- EXTRACTED TEXT -
— BEGIN —
# Any Doctor Who fans around? The 11th Doctor has been cast!



## vikitty (Jan 4, 2009)

The youngest Doctor! Matt Smith is only 26! 
	

	
	
		
		

		
			





(And oh yes, there is wank at ONTD about how ~*~Twilight~*~ the promo shot is. 






Extended interview on Doctor Who Confidential:
http://www.youtube.com/watch?v=Zog-6SrGxE0

 Quote:

  The BBC today announced that Matt Smith has been cast in the role of the Doctor in the iconic BBC series Doctor Who. Smith will be the eleventh Time Lord and will take over from David Tennant who leaves the show at the end of 2009. He will be seen in the forthcoming fifth series that will be broadcast in 2010.

The fifth series will also have a new lead writer and Executive Producer in the form of the BAFTA award winning writer Steven Moffat who is taking over from Russell T Davies. Moffat will be joined by Piers Wenger who will be the new Executive Producer for BBC Wales making the show.

Following David Tennant's decision to step down at the end of 2009, the team behind the new series set about casting the new Doctor so that new adventures could be created and scripts written with Matt in mind.

The identity of the new Doctor was revealed on a special edition of Doctor Who Confidential that was broadcast on BBC One on January 3rd at 17.35hrs. In it Smith revealed his initial reaction at taking on such a legendary role and his thoughts on what direction the Doctor might now be going with him playing the part.

Matt Smith said of his new role "I'm just so excited about the journey that is in front of me. It's a wonderful privilege and challenge that I hope I will thrive on. I feel proud and honoured to have been given this opportunity to join a team of people that has worked so tirelessly to make the show so thrilling.
http://www.bbc.co.uk/doctorwho/s4/ne...090103_news_01 
 
I am so excited about Eleven. Nine was MY Doctor, and it took me two series to warm up to David Tennant as Ten, and now I'm bored of him and ready for a change.

Eleven looked very emo at first, but once you watch the interview with him, he seems a lot more natural and down-to-earth. He also uses his hands alot, which I think is kind of quirky and Doctor-like -- Ten was rather manic like that too, only he was more about the "eyebrows wagging" and "bugging eyes out of his head".


----------



## Kinderwhore (Jan 4, 2009)

I feel instinctively good about the casting and I don't even know why. I'm not worried at all. Although that may come down to the fact that we will finally be rid of RTD, thank Jesus. It's like nothing can go wrong.


----------



## vikitty (Jan 4, 2009)

Oh WORD to that! RTD has had some good eps but many total, character-assassinating CLUNKERS. I am so excited about Moffat taking over. I think it will be good for the show. I think a lot of people associate Ten/DT with RTD because they'd worked with one another before Who, so this in a way a big "reset" button.

I can also see a bit of Tennant in Matt; the regeneration should be very cool.


----------



## gachapin_luv (Feb 7, 2010)
— END —
- DATA EXCERPTS -
— BEGIN —
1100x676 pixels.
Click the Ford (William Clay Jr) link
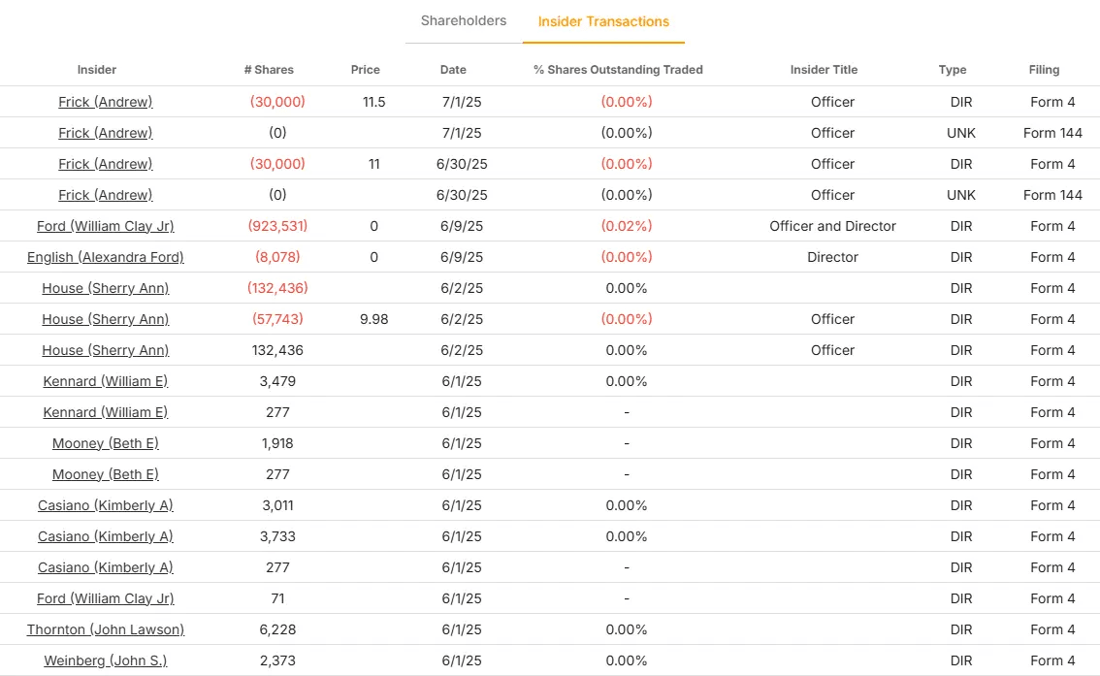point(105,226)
— END —
— BEGIN —
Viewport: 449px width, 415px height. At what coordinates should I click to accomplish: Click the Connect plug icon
— END —
- DIRECTIVE -
Translate this sentence from the Doctor Who thread into French: "He will be seen in the forthcoming fifth series that will be broadcast in 2010." These lines have no connection to the forum thread about Doctor Who.

- SOLUTION TO THIS EXERCISE -
On le verra dans la cinquième série à venir, qui sera diffusée en 2010.